PROBLEM DETAILS: Line filter on the word "chart": copy each matching line from the entries.

*** Opening of DATASET EXTRACT ***

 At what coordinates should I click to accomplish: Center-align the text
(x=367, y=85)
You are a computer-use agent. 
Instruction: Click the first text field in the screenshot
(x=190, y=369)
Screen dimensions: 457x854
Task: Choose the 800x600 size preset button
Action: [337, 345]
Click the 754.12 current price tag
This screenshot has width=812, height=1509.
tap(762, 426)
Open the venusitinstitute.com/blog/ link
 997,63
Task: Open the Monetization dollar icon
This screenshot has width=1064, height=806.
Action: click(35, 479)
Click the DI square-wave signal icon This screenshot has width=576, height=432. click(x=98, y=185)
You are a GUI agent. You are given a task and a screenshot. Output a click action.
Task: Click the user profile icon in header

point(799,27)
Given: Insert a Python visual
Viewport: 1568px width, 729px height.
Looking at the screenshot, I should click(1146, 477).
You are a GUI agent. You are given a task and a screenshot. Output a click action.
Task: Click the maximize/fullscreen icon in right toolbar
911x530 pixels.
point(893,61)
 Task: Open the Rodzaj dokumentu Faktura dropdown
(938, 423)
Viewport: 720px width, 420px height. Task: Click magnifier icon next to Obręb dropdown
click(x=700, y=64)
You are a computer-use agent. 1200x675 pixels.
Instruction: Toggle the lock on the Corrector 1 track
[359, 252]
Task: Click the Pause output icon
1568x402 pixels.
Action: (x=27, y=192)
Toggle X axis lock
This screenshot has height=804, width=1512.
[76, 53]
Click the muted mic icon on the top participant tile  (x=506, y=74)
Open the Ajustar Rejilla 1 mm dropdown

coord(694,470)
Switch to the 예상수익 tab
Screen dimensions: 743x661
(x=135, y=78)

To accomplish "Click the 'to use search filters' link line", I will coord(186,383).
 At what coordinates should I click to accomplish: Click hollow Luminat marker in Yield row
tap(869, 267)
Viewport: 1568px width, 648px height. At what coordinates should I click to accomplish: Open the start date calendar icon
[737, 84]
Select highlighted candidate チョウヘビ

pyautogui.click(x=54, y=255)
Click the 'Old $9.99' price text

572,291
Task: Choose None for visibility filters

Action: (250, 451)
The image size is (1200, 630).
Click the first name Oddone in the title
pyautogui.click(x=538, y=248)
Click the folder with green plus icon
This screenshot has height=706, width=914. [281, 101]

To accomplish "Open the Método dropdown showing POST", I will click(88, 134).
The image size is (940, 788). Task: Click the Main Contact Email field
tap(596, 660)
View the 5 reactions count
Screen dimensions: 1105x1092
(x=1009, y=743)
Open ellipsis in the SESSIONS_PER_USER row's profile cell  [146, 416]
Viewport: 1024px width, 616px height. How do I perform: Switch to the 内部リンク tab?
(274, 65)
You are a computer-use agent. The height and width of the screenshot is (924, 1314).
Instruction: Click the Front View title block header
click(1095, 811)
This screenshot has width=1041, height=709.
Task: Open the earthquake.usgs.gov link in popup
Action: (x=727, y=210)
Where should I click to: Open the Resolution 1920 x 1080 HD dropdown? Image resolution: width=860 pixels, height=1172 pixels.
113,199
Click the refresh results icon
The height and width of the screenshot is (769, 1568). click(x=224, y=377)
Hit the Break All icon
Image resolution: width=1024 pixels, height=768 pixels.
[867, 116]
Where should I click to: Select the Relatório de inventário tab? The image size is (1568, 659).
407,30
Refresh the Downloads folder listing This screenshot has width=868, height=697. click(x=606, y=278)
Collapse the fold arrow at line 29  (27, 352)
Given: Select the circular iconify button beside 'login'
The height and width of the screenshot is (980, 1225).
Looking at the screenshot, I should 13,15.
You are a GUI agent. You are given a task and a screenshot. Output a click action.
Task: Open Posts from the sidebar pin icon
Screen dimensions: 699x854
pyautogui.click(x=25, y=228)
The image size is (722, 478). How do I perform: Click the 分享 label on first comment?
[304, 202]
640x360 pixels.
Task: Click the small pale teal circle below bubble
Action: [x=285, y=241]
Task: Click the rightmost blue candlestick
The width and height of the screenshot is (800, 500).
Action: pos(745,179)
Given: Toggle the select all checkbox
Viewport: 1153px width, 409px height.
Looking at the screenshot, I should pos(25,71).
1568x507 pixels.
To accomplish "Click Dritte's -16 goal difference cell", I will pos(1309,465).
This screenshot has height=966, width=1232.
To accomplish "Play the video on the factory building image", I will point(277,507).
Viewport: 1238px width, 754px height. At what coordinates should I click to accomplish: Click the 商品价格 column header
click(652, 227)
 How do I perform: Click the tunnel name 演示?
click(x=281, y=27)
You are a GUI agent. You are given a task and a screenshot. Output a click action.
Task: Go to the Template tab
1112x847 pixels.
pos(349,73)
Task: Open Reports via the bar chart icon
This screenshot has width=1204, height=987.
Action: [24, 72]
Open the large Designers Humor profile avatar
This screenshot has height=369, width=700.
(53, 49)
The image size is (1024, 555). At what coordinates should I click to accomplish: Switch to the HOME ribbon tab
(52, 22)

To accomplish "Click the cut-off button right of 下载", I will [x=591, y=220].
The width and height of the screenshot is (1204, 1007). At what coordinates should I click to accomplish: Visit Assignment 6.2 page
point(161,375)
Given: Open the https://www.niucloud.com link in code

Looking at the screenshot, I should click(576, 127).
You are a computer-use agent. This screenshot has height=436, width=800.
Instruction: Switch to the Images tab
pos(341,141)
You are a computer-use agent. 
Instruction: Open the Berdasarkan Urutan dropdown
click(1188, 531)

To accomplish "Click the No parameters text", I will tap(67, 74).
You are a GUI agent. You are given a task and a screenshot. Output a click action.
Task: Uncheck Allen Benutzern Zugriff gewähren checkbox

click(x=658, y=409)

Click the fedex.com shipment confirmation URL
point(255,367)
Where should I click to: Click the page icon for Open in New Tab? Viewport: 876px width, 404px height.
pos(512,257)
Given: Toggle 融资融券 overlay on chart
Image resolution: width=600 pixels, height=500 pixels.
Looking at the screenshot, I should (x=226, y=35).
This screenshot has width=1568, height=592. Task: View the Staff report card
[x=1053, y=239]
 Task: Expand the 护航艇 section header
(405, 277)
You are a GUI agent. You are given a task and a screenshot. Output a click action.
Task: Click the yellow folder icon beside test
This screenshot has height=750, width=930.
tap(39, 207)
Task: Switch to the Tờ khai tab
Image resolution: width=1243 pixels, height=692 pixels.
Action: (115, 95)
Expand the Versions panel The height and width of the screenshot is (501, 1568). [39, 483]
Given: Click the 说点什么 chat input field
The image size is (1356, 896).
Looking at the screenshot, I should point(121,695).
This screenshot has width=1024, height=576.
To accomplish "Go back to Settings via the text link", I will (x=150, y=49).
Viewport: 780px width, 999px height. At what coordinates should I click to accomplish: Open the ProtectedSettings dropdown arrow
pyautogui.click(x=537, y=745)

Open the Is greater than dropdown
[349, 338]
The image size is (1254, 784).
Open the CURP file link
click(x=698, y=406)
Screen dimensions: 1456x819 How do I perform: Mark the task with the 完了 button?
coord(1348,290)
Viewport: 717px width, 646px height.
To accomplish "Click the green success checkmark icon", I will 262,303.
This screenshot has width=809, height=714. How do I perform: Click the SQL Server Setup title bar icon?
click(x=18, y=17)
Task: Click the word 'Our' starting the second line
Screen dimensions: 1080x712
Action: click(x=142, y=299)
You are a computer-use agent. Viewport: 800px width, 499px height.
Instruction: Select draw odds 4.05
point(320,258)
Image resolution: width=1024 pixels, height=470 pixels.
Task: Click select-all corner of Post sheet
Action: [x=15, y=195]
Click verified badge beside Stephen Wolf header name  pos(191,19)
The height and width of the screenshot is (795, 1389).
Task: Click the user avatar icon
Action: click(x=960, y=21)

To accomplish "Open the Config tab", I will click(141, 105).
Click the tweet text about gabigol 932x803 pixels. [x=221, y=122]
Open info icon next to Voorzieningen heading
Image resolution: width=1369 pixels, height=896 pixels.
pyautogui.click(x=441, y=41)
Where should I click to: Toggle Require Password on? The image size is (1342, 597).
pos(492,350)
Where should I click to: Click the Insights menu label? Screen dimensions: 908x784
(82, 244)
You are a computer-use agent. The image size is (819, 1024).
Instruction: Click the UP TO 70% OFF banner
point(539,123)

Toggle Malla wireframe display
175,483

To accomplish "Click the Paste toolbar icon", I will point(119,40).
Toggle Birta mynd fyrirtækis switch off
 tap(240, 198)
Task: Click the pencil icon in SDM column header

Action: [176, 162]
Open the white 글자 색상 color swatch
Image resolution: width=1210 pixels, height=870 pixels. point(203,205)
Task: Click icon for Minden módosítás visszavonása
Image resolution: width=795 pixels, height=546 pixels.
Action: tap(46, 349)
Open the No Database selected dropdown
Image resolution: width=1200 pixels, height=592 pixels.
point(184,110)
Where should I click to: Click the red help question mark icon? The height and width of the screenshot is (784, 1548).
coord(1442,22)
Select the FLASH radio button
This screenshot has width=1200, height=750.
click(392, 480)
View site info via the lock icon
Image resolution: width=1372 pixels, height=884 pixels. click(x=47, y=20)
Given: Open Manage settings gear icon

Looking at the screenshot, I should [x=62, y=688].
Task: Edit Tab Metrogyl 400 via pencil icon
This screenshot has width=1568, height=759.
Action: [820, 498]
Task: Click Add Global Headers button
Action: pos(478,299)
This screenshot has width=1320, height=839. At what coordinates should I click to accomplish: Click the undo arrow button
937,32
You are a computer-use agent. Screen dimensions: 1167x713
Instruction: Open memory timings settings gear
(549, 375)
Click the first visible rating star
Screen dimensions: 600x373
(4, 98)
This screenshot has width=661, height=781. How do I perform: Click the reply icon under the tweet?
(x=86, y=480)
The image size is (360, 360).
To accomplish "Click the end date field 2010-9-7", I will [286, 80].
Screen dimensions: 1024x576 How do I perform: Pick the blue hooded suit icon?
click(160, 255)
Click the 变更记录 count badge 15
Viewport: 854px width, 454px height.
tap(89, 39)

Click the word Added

*** Close of DATASET EXTRACT ***

ANSWER SPACE:
Task: Open Reports via the bar chart icon
Given: Toggle 融资融券 overlay on chart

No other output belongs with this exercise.